Inheritance Tax Greece

Inheritance tax in Greece differs a lot from UK, in addition to the complexity added by post-recession measures.
Article Last Updated: 17 May, 2024 under Inheritance

Dealing with the estate of a deceased can be quite stressful and daunting, especially when one takes into account the emotion associated with handling affairs of a loved one who has passed away.

Add to this the additional complication of dealing with foreign authorities, legal process and other matters that all combine to create a potentially confusing, burdensome and costly experience.

1. Calculation of Inheritance Taxes in Greece

Once such particular aspect is the issue of inheritance / succession taxes in Greece. While the method of calculating the amount of tax payable upon succession may appear to be relatively straightforward (where tax is applied on a progressive scale, first 150.000,00 Euro valuation of estate= tax free, 150.000,00 Euro to 300.000,00 taxed at 1%, 300.000,00Euro to 600.000 taxed at 5% and valuations in excess of 600.000,00 Euro at 10%).

This progressive tax scale applies only to immediate descendants (spouse and children, check also divorce in Greece related issues). Other rates apply to more distant relatives and third parties.

Furthermore, at the conclusion of the Greek debt crisis and the stringent financial targets that had been set by the “troika” of the IMF, ECB and the European Commission, the Greek Government implemented a debt repayment structure in 48 monthly instalments for debts incurred as a result of inheritance taxes.

2. Complicating Factors

While all this appears relatively straightforward and easy in its application to the taxation of estates, issues with Greek inheritance taxes can arise with respect to valuation of the estate and the pre-existence of building irregularities.

The big problem arises when discrepancies appear on a current topographical diagram/survey report especially when newer structures and buildings appear but somehow have not been registered, do not appear on title or built according to code. The tax office will want a bigger slice of the estate and the taxpayer will be arguing for adjustments and a smaller burden.

A real example that illustrates this type of problem is where taxpayer “A” bona fide accepted the tax office’s valuation and made adjusted payment of the tax in 48 instalments, being under the impression that he had walked away with a good deal, only to find that more problems appeared down the track when other authorities (building authorities, councils) discovered that there was a discrepancy of building structures that had been declared to the tax authorities and not disclosed to the building authorities.

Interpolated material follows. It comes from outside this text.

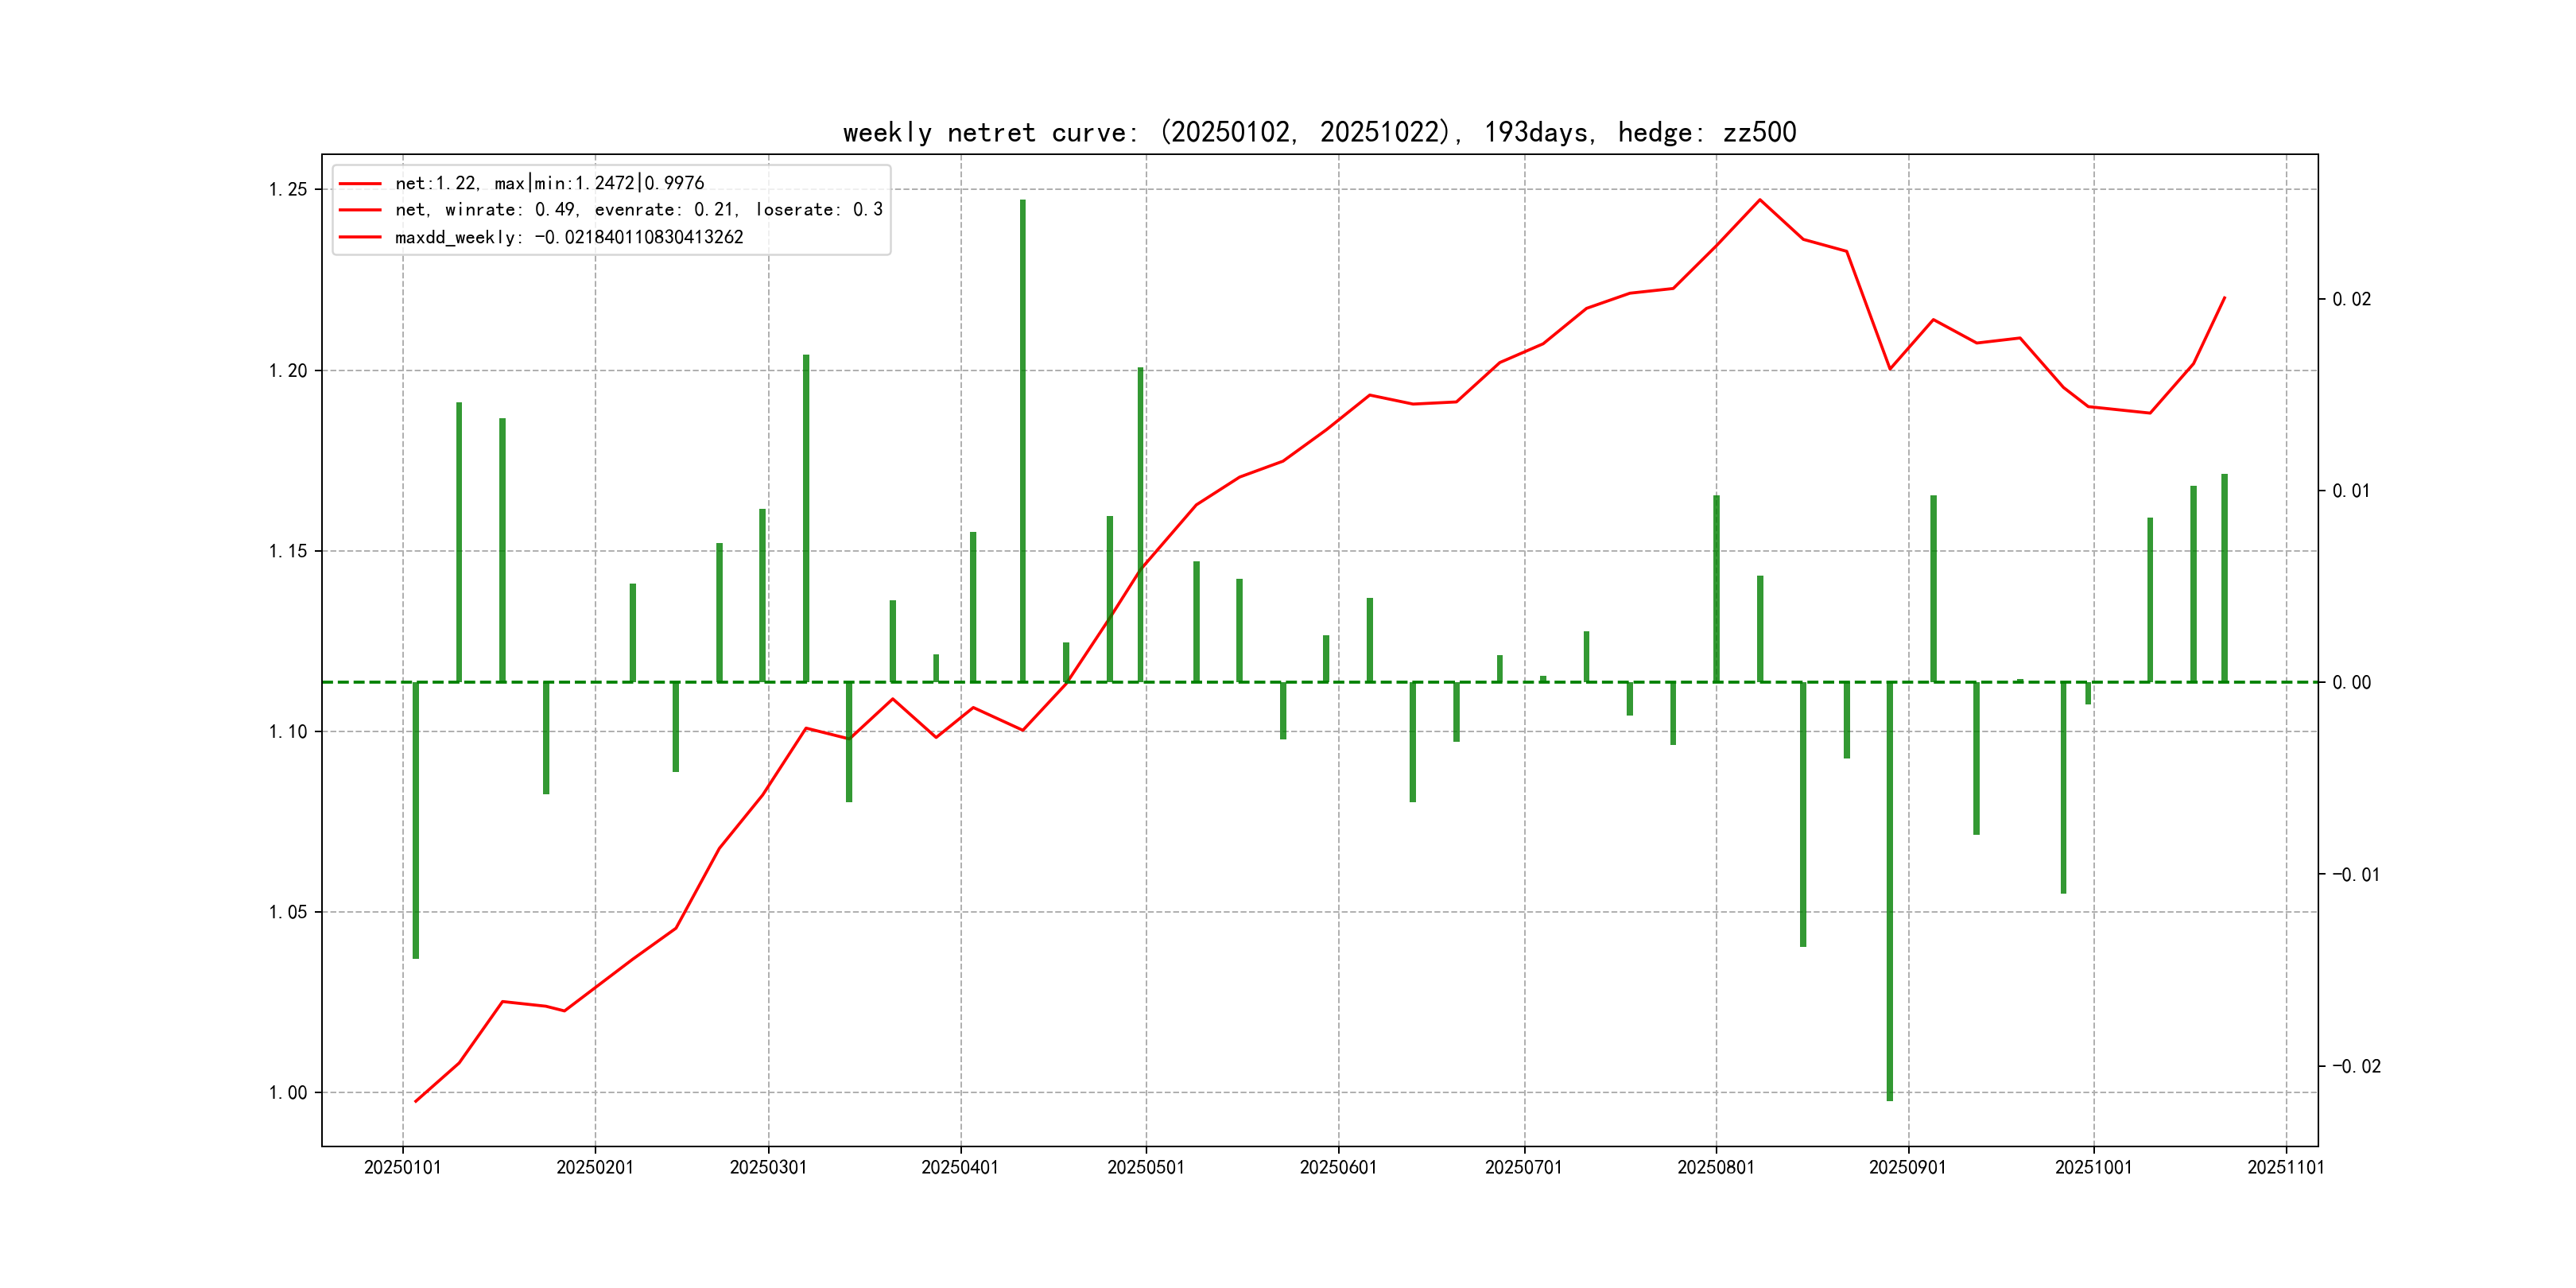
Task: Click right y-axis tick label 0.00
Action: coord(2351,682)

This led to the imposition of additional fines, penalties and other nasty measures including demolition orders! It was at this time when taxpayer “A” sought legal assistance and is now involved in legal proceedings before the administrative courts, seeking appropriate remedies.

Of course, the solution is to seek professional help from the outset. Never accept a valuation from the tax authorities at face value before seeking professional advice and assistance.